**WORK ITEM**: Only the lines below starting at the one containing "Pantyhose (48, 1873)" and ending at the one containing "Shoulder & Elbow (63, 1814)" belong in the answer, each copied exactly.
◇ ◇ ◇ ◇ ◇ ◇ ◇
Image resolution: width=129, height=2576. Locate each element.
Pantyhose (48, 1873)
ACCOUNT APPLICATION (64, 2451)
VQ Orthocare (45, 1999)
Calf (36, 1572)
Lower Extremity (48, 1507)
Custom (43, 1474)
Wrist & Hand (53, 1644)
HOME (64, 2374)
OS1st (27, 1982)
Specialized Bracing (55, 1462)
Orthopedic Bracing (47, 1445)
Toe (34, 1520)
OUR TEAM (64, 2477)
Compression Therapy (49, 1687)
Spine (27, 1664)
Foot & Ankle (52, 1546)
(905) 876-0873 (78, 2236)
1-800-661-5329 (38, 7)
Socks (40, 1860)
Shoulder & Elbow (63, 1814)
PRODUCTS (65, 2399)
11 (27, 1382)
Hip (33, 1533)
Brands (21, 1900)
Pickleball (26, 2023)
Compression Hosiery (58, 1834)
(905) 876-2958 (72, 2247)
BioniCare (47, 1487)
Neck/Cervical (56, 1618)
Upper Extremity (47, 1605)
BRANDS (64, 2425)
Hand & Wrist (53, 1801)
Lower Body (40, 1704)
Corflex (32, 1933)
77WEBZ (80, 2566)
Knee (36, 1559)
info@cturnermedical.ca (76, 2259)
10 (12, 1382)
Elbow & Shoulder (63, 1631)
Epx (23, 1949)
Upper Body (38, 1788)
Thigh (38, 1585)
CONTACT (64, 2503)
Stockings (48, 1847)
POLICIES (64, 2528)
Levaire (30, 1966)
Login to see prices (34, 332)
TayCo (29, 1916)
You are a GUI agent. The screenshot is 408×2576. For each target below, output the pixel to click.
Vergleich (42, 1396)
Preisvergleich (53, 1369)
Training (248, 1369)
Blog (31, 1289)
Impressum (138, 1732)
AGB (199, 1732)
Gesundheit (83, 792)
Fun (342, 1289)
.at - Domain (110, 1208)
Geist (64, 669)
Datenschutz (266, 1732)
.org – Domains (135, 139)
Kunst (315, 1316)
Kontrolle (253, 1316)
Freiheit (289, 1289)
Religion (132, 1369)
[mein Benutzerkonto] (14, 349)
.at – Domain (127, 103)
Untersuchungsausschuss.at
◇ ◇ ◇ ◇ ◇ ◇ ◇
**ANSWER BOX**:
Pantyhose (48, 1873)
ACCOUNT APPLICATION (64, 2451)
VQ Orthocare (45, 1999)
Calf (36, 1572)
Lower Extremity (48, 1507)
Custom (43, 1474)
Wrist & Hand (53, 1644)
HOME (64, 2374)
OS1st (27, 1982)
Specialized Bracing (55, 1462)
Orthopedic Bracing (47, 1445)
Toe (34, 1520)
OUR TEAM (64, 2477)
Compression Therapy (49, 1687)
Spine (27, 1664)
Foot & Ankle (52, 1546)
(905) 876-0873 (78, 2236)
1-800-661-5329 (38, 7)
Socks (40, 1860)
Shoulder & Elbow (63, 1814)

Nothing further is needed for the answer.